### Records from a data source

═══

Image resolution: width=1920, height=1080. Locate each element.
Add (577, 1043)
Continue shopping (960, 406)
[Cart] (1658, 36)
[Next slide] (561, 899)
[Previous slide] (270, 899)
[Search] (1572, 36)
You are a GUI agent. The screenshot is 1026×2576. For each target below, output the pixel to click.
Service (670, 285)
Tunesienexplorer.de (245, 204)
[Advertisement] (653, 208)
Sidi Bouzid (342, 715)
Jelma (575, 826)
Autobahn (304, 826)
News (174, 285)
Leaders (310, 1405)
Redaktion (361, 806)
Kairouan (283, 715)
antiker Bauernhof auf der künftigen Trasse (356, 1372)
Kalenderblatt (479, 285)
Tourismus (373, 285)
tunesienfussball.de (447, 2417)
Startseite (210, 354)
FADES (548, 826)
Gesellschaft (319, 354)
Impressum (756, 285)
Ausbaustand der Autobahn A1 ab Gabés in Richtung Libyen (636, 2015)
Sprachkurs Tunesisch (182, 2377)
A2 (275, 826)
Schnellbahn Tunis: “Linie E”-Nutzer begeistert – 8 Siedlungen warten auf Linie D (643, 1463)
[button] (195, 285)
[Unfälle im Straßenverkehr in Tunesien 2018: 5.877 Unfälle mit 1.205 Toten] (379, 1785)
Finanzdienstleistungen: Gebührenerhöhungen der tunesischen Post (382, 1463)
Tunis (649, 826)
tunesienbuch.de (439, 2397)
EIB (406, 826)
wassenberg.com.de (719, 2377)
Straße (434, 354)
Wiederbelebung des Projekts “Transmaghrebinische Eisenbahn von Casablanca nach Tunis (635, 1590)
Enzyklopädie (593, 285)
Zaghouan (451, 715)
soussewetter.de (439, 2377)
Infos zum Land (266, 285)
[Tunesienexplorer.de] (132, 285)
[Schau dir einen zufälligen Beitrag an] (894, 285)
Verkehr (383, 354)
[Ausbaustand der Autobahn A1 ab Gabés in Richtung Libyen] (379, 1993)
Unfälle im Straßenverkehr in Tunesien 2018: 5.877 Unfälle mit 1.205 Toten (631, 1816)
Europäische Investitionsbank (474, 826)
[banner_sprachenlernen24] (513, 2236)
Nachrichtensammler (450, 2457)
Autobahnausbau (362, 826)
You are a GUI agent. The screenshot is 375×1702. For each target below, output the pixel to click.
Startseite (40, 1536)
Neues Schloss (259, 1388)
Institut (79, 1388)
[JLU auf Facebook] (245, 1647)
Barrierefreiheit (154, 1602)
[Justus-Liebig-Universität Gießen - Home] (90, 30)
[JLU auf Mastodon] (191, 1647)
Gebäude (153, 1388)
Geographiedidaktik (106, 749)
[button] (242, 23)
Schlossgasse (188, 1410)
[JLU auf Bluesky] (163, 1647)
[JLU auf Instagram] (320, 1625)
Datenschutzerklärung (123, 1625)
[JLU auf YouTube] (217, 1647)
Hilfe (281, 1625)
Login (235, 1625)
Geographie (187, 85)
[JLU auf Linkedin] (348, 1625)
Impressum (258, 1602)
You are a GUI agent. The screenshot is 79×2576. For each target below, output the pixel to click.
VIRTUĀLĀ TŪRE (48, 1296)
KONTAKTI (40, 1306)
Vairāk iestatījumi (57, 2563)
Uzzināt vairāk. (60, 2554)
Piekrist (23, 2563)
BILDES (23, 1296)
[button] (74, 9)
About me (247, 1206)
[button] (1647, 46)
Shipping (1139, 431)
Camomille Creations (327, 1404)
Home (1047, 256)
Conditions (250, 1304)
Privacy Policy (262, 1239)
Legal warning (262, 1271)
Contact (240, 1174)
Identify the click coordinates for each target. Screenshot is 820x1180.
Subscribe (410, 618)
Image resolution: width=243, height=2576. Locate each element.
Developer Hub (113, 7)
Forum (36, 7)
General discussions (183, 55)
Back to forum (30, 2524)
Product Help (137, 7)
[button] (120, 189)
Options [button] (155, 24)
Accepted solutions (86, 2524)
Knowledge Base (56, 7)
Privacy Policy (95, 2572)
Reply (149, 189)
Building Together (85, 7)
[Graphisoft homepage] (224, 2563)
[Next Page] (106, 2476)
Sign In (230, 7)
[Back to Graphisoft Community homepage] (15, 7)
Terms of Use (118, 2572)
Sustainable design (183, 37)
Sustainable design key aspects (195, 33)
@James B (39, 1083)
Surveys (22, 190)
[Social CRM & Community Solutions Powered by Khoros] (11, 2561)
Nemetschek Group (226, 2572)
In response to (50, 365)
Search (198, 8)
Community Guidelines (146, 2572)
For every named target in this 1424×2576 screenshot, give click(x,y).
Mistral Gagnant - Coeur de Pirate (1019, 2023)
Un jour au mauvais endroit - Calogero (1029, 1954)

═══

### Work instruction
Nothing but the lines from the one holding "Forum (36, 7)" to the end of the entries should be output, each exactly as it appears.

### Result for this task
Forum (36, 7)
General discussions (183, 55)
Back to forum (30, 2524)
Product Help (137, 7)
[button] (120, 189)
Options [button] (155, 24)
Accepted solutions (86, 2524)
Knowledge Base (56, 7)
Privacy Policy (95, 2572)
Reply (149, 189)
Building Together (85, 7)
[Graphisoft homepage] (224, 2563)
[Next Page] (106, 2476)
Sign In (230, 7)
[Back to Graphisoft Community homepage] (15, 7)
Terms of Use (118, 2572)
Sustainable design (183, 37)
Sustainable design key aspects (195, 33)
@James B (39, 1083)
Surveys (22, 190)
[Social CRM & Community Solutions Powered by Khoros] (11, 2561)
Nemetschek Group (226, 2572)
In response to (50, 365)
Search (198, 8)
Community Guidelines (146, 2572)
For every named target in this 1424×2576 screenshot, give click(x,y).
Mistral Gagnant - Coeur de Pirate (1019, 2023)
Un jour au mauvais endroit - Calogero (1029, 1954)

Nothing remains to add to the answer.